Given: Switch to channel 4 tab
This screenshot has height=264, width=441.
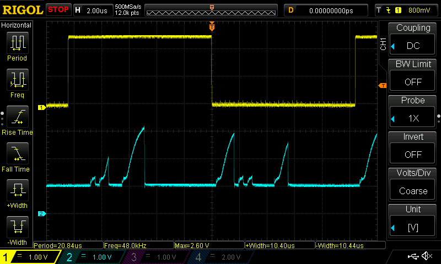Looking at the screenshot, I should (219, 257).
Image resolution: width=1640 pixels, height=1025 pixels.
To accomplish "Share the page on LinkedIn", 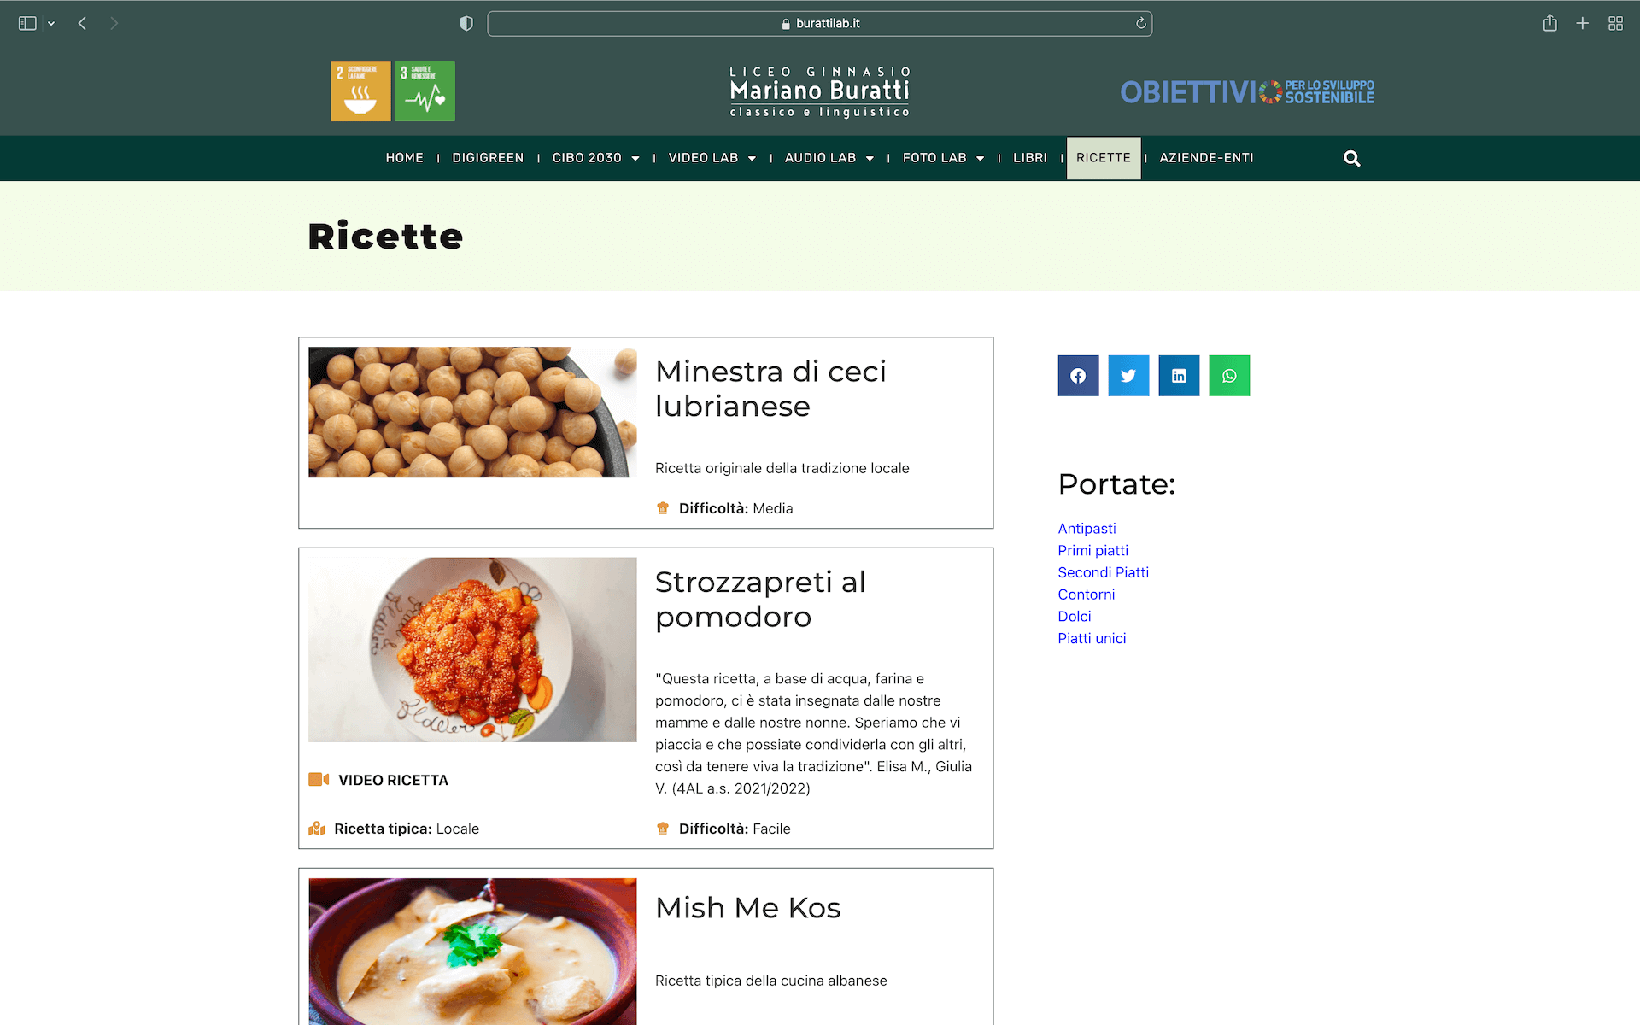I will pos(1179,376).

======

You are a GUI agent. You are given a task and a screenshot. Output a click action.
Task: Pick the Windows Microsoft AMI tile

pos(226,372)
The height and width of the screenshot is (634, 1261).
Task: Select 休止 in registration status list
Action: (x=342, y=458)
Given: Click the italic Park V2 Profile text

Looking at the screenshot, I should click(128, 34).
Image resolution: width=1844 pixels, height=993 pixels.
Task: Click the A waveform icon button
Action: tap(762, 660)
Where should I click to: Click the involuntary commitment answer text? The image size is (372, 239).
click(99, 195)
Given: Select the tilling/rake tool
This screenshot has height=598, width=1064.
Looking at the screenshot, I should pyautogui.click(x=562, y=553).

======

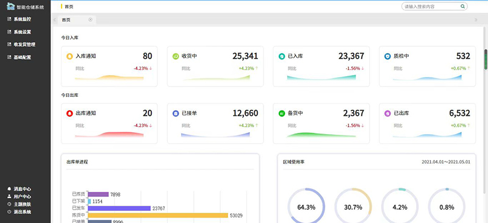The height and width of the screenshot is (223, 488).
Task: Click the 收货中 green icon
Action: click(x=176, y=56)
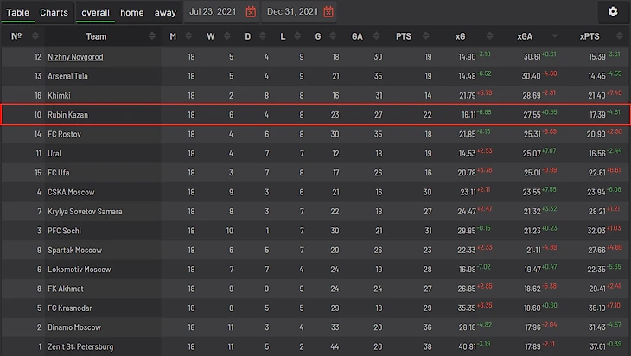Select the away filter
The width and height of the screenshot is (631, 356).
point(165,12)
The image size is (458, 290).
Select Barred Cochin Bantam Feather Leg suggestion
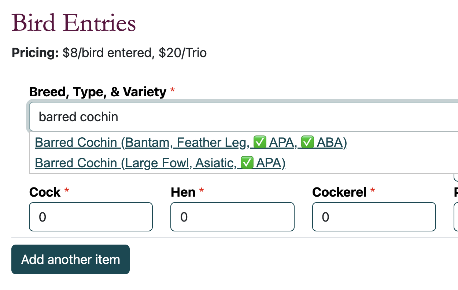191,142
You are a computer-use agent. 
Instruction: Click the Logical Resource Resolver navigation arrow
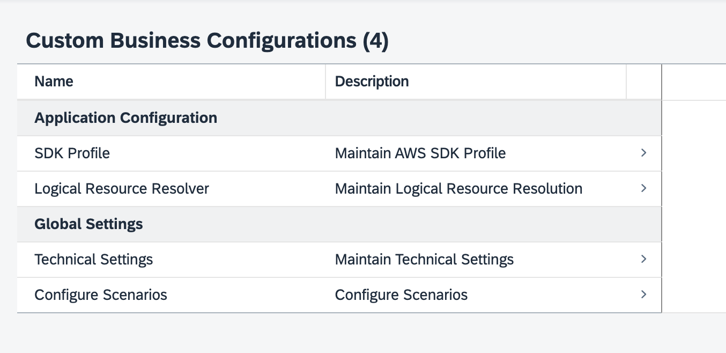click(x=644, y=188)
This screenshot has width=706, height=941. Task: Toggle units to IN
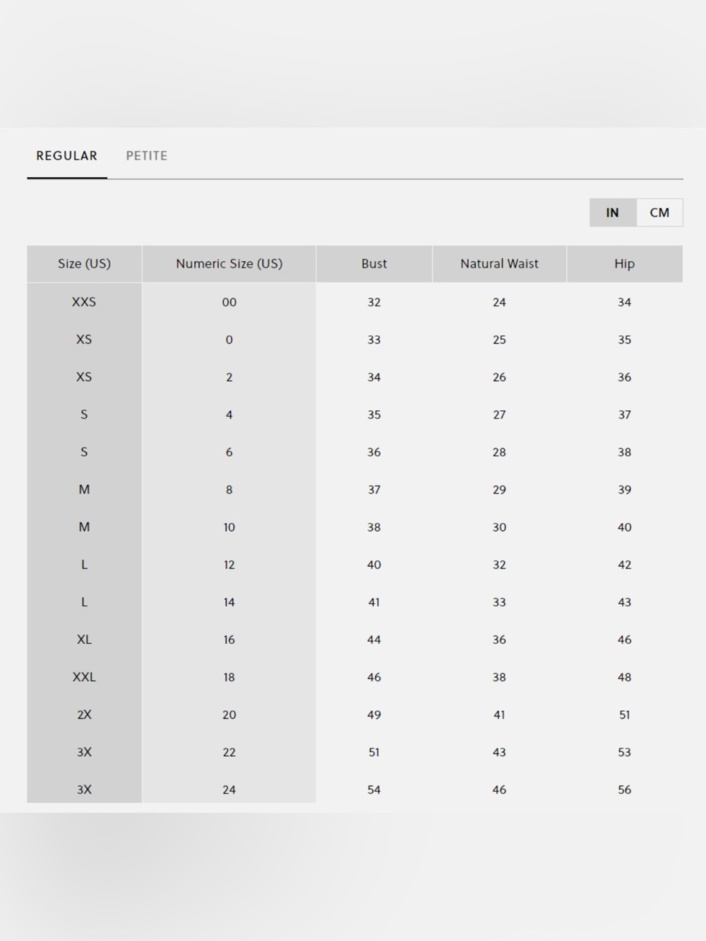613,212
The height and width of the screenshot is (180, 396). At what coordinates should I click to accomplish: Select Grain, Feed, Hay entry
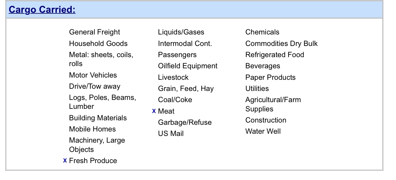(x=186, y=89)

======

### Task instructions
Among the lines above, list those that contain the word "agent".

### Solution to this exercise
You are a GUI agent. You are given a task and a screenshot. Output a click action.
You are a computer-use agent. 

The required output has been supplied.